* _Work to do_:
[1] Using the parenting thread below, decide whether each statement agrees with it. Answer yes or no, and quote the words that decide it.
(a) The oldest child of the person who started the thread is already a teenager.
(b) The reply from derekthe1adyhamster says the children began cooking meals as they got older.
(c) The same reply describes strict limits on screen time regardless of homework.
[2] In the parenting thread below, which chores does the reply from derekthe1adyhamster name as examples?

What behaviours are you glad you clamped down on and what do you wish you’d been more relaxed about?

Our oldest is not a teen yet but I feel like we are starting to have some very teen like behaviour and I want to think carefully about how to approach this next phase and not always be reactive. I think there are things I’m being too strict about and then I think but I should be…

OP posts:
derekthe1adyhamster · 30/09/2023 16:40

Helping with chores. They have always been really good with doing anything I've asked them to do, IE unloading & loading the dishwasher, hoovering, putting bins out etc.

When they got older they started cooking meals and suggesting menu ideas.

Didn't care about screen time as long as all homework was done and they ate with us, and occasionally watched a tv programme with us!

* _Provided data_:
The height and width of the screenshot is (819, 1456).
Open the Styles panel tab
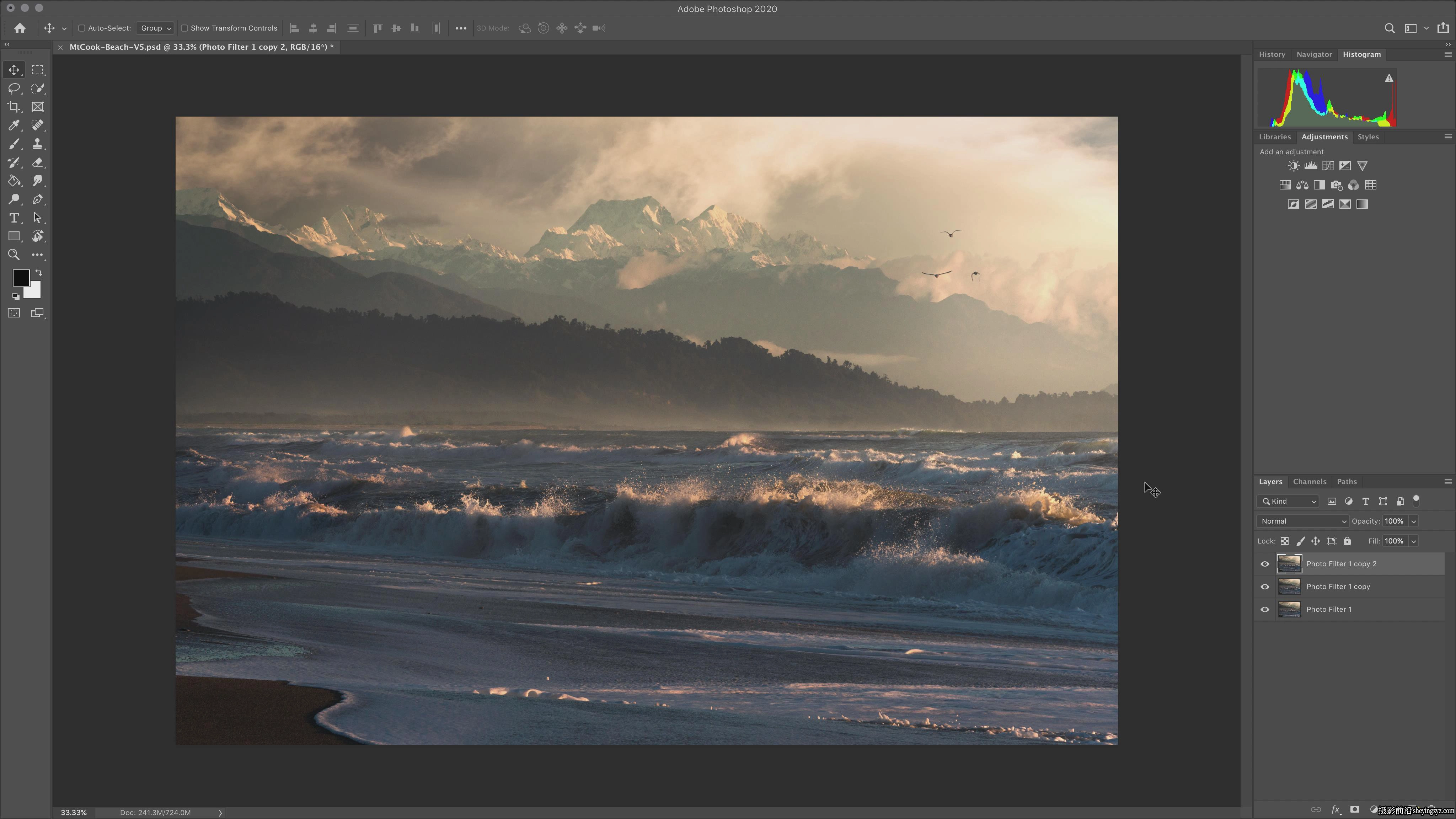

* _Full solutions_:
[1]
(a) No: "Our oldest is not a teen yet"
(b) Yes: "When they got older they started cooking meals and suggesting menu ideas."
(c) No: "Didn't care about screen time as long as all homework was done"

[2] Unloading and loading the dishwasher, hoovering, and putting bins out.